Learn about the Quakers religion, including the history of the group as well as some of their practices and beliefs. Also learn some interesting Quaker facts.

Quakers Religion

The Quakers is a religion that was established in the mid-17th century. Like many religions, it has splintered off into different groups with varying beliefs and practices.

Quakers Religion: History

It was in mid-17th century England that a man named George Fox became dissatisfied with Puritan Christianity. He started a group called the Religious Society of Friends.

The meetings were marked by silent meditation with people – both men and women – speaking when they felt led to do so.

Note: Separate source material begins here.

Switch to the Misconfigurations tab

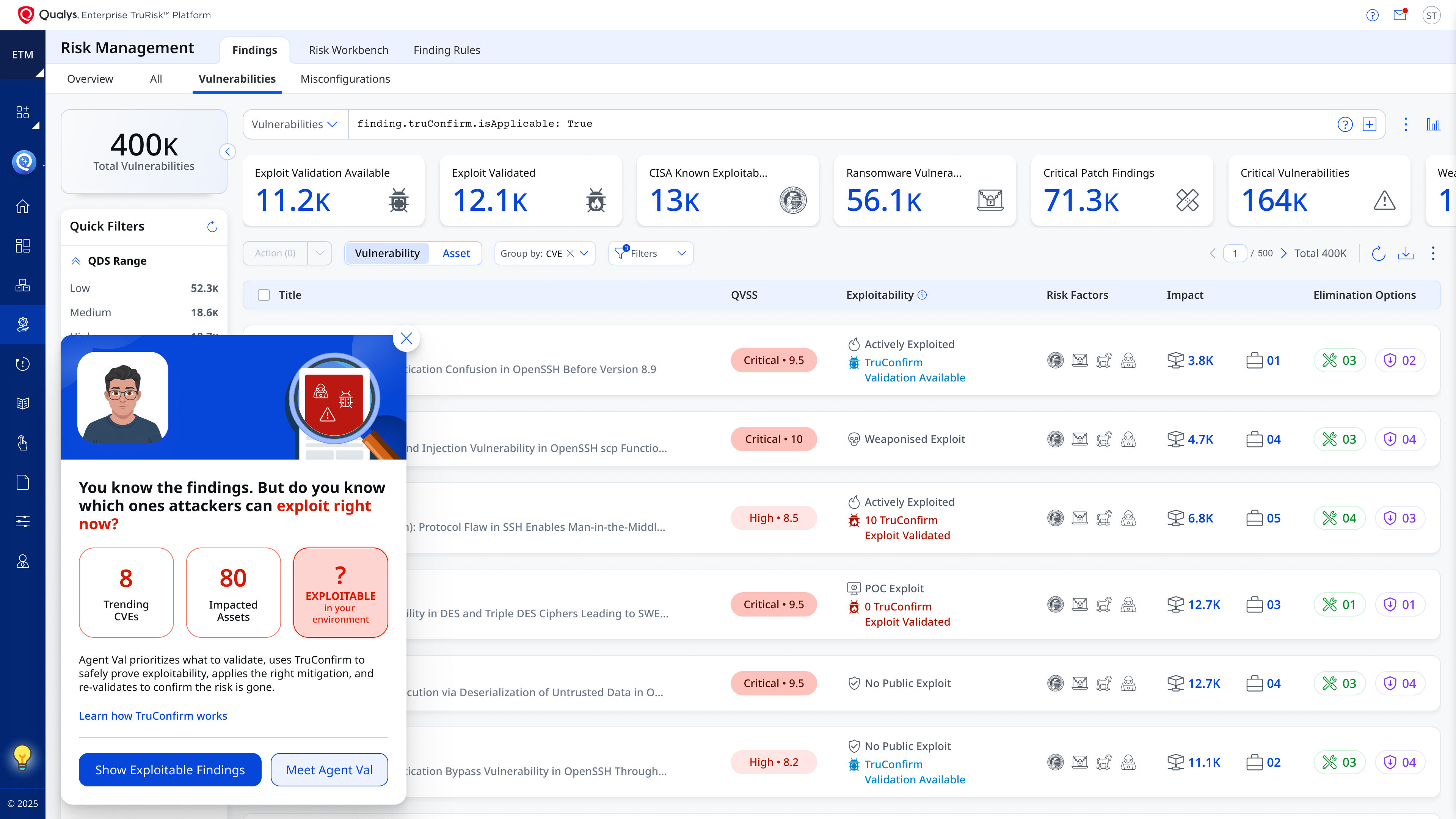(345, 79)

Over the years, and even after much of the group moved to the United States to escape persecution in England, it remained quite progressive in many of its ways.

  • Allowing women to have an equal role and standing as men
  • Refusing to participate in combat
  • Fighting for the freedom of slaves
  • Being instrumental in the Underground Railroad
  • Fighting for the rights of Native Americans

The Religious Society of Friends is still a strong group, with members in many countries around the world.

Quakers Religion: Beliefs

The beliefs of the Quakers vary from group to group, but there are some similarities.

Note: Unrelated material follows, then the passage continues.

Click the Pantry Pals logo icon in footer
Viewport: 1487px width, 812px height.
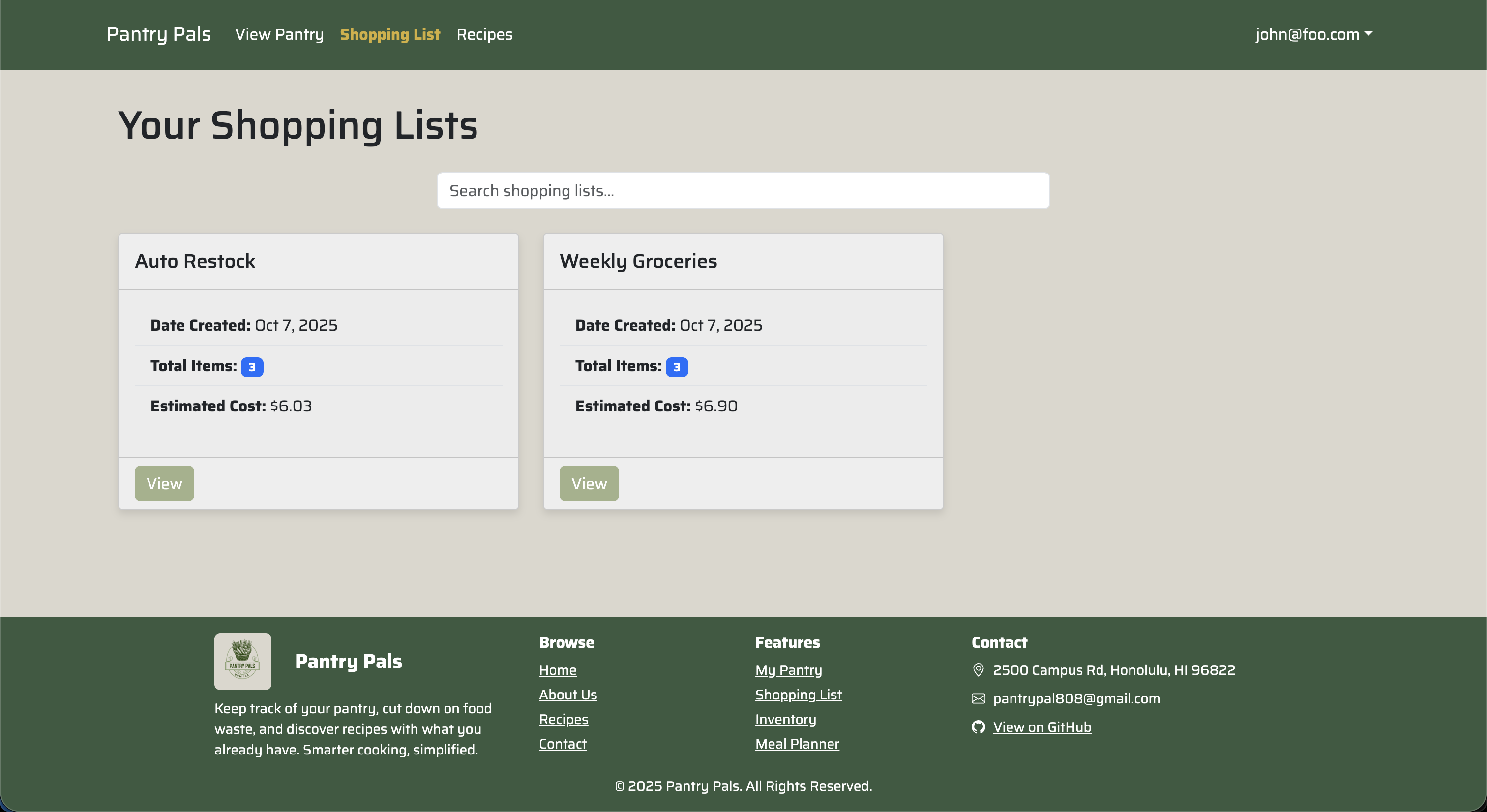pos(242,662)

  • Personal Revelation: This is one of the most distinctive features of Quaker beliefs. While they do believe in the Bible, they feel that many aspects of one’s belief system must come through meditation and personal revelation.
  • Baptism: Many Christian groups baptize in water, but Quakers believe that baptism is an inward act rather than something done outwardly.
  • Equality: Quakers are strongly committed to the idea that all humans are equal.
  • Meditation: Spending time in quiet communion with God is very important to most Quakers.

The styles of meetings vary among different Quaker groups. Traditionally, the meetings would be silent. Believers would gather and then sit in silent meditation with God. There was no music, preaching or singing. When someone in the group felt inspired to speak, they would do so.

Today, conservative Quakers still hold the same type of quiet meetings. More liberal groups may have services that resemble a Baptist or Protestant service with preaching and singing.

Quakers Religion: Facts

Some fun facts about the Quakers.

  • Some say that the Religious Society of Friends earned the nickname “Quakers” when George Fox told a judge that he should “tremble before the word of the Lord.” The judge in reply called him a Quaker, and the nickname has continued ever since. Others say the nickname was earned because members quake when they worship.
  • The largest population of Quakers today is found in Kenya, where the group is more than 125,000 strong.
  • Quakers believe that God lives in every person, and that is why all humans deserve to be treated equally.
  • William Penn, who settled Pennsylvania, was a Quaker.